Italy Tells Meta to Suspend Its Policy That Bans Rival AI Chatbots from WhatsApp
Italy’s competition authority has ordered Meta to suspend its policy that blocks rival AI chatbots from being distributed on WhatsApp via its business API. The decision follows concerns that Meta may be abusing its market dominance by favouring its own AI chatbot, potentially harming competition and consumer choice across the AI services market.
Italy has ordered Meta to suspend a policy that prevents companies from using WhatsApp's business tools to offer their own AI chatbots on the messaging platform.
The Italian Competition Authority (AGCM) said on Wednesday that it found sufficient grounds in its ongoing investigation into whether Meta is abusing its dominant market position by promoting its Meta AI chatbot within WhatsApp. Based on these findings, the Authority ordered Meta to suspend the policy.
"Meta's conduct appears to constitute an abuse, since it may limit production, market access, or technical developments in the AI chatbot services market, to the detriment of consumers," the Authority wrote. It added that while the investigation continues, Meta's actions could cause "serious and irreparable harm to competition," undermining market fairness.
In November, the AGCM expanded an existing investigation into Meta following the company's October update to its business API policy. The change banned general-purpose AI chatbots from being distributed via WhatsApp's API.
Meta has argued that WhatsApp's API was never intended to serve as a distribution platform for AI chatbots and that users can still access rival AI tools through other channels. The policy, set to take effect in January, would limit the availability of AI chatbots from companies such as OpenAI, Perplexity, and Poke on WhatsApp.
The restriction does not apply to businesses using AI for customer service on WhatsApp. For example, retailers running AI-powered customer support bots can continue using the API—the ban applies only to general-purpose AI chatbots such as ChatGPT or Claude.
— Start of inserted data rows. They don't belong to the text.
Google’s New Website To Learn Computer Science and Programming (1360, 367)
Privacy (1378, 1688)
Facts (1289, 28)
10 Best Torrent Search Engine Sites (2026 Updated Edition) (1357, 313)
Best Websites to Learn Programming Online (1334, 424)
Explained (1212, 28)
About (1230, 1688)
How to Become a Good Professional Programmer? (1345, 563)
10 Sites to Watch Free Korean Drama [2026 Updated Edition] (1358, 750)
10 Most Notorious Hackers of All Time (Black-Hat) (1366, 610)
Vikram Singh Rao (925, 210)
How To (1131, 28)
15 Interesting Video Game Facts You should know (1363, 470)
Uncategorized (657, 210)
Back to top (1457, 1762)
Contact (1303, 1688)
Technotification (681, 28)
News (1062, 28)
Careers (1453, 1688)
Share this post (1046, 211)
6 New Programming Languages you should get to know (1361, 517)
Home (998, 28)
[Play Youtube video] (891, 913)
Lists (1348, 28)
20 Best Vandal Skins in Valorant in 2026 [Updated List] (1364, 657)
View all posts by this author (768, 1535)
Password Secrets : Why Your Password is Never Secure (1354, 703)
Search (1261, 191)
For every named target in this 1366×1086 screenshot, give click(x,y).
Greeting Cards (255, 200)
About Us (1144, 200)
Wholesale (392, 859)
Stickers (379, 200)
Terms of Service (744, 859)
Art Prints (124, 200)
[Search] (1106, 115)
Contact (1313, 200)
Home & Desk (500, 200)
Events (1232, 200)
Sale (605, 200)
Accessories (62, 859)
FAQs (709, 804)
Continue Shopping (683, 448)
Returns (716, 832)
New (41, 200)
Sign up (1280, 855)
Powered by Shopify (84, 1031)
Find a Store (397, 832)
Earlier this month, the European Commission also launched an investigation into Meta's policy, expressing concerns that it could "prevent third-party AI providers from offering their services through WhatsApp in the European Economic Area (EEA)."
Calling the Italian Authority's decision "fundamentally flawed," Meta said WhatsApp's business API is not a route to market for AI companies.
"The emergence of AI chatbots on our Business API put a strain on our systems that they were not designed to support," Meta said in an emailed statement. "The Italian Authority assumes WhatsApp is somehow a de facto app store. The route to market for AI companies is app stores, websites, and industry partnerships — not the WhatsApp Business Platform. We will appeal."
Note: This story was updated to add Meta's response to the decision.